A combinação de radicalismo e desinformação na política cria um dilema complexo porque os profissionais enfrentarão uma forte demanda do público por informações confiáveis diante da quase certeza de que os candidatos não vacilarão em recorrer à distorção de informações e meias verdades como itens do seu discurso político.
Os factoides presidenciais
O compromisso do jornalismo com o público será submetido a uma das mais duras de todas as provas já impostas aos praticantes da atividade em tempos eleitorais. A sobrevivência da imagem de isenção e objetividade do jornalismo passa a depender de uma tomada pública de posição contra duas formas de governar que buscam sistematicamente chocar a opinião pública e a imprensa com declarações espalhafatosas, inverossímeis e até escatológicas.
É um recurso já usado anteriormente por muitos ditadores para ocupar a agenda pública da imprensa impedindo a discussão sobre temas mais sérios como a desigualdade social e o desemprego. A utilização abusiva de factoides e a demonização de posições divergentes está muito distante das preocupações reais do público com problemas como empobrecimento, saúde, educação, emprego e segurança pública.

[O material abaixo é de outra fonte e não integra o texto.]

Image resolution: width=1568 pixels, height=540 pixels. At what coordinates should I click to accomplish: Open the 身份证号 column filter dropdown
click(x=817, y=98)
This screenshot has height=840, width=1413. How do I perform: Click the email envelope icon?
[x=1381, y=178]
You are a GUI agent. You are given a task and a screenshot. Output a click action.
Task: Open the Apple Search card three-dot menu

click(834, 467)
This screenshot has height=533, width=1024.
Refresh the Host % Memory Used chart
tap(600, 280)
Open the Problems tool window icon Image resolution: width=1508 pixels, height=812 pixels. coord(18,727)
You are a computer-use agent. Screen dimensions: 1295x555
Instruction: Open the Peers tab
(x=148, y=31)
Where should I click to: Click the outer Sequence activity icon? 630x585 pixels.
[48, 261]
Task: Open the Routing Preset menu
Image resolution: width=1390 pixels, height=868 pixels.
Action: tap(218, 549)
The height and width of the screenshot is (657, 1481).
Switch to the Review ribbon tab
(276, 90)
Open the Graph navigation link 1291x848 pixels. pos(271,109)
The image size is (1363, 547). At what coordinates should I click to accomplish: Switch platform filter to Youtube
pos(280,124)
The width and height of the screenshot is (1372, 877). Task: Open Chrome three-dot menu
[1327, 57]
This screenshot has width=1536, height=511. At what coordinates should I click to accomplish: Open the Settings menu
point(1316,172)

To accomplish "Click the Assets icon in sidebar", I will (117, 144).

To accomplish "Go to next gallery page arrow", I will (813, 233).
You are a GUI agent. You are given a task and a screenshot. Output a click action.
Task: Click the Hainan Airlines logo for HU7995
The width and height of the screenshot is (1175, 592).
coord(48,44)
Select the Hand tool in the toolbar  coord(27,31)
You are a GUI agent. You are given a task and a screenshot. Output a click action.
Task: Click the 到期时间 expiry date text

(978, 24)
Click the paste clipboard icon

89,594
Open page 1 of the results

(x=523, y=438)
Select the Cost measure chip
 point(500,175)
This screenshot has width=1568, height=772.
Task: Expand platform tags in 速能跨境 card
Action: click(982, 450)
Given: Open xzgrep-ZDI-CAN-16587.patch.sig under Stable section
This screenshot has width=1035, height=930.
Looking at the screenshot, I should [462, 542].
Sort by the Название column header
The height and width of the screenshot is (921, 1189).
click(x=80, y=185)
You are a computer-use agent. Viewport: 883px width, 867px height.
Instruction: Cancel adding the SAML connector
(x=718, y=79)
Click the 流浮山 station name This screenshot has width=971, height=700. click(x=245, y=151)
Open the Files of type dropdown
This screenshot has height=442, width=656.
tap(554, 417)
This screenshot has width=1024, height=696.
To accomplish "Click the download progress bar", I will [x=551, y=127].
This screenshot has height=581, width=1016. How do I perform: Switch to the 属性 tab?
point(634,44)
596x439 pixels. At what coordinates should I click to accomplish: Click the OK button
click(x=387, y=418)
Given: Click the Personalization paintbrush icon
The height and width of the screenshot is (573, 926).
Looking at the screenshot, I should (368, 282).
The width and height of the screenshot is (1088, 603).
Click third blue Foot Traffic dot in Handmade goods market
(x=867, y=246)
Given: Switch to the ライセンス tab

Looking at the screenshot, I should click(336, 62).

Trata-se de uma modernização da velha máxima “falem mal de mim, mas falem de mim”, cunhada nos anos 60 do século passado pelo ex-governador paulista Adhemar de Barros, um politico populista e carismático, acusado de usar a corrupção como ferramenta eleitoral e a demagogia como estratégia de governo.
Ignorar a retórica politicamente incorreta de Trump e Bolsonaro é uma das opções postas diante dos jornalistas. Focar nos dilemas reais da população buscando oferecer soluções concretas a eles pode vir a ser um antídoto eficiente contra uma estratégia de comunicação que beneficia apenas os projetos de políticos e partidos empenhados em consolidar o seu poder.
Uma nova agenda noticiosa
O jornalismo preocupado com os princípios básicos da profissão é desprezado pela extrema direita que procura desvirtuar a imagem pública da profissão para induzir as pessoas a acreditarem numa realidade fictícia. Assim, a integridade profissional só poderá ser mantida caso haja uma opção por ignorar o cinismo de dois presidentes preocupados em transformar o processo político num espetáculo onde eles são as estrelas principais, usando as fake news e a escatologia.
Se os jornalistas não fizerem uma opção preferencial pela contextualização dos dados, fatos, eventos e ideias durante o período eleitoral, eles se transformarão em cúmplices do fortalecimento do populismo ultraconservador. Se o jornalismo pretende ser um guardião dos fatos, ele não tem alternativa no momento senão ignorar a verborragia de Trump e Bolsonaro para priorizar uma agenda baseada na realidade social dos respectivos países e vez do messianismo presidencial.
Não se trata de omissão e nem de enterrar a cabeça na areia. É a negação de uma estratégia de comunicação baseada no uso intensivo e intencional daquilo que o jornalismo pretende combater: a mentira.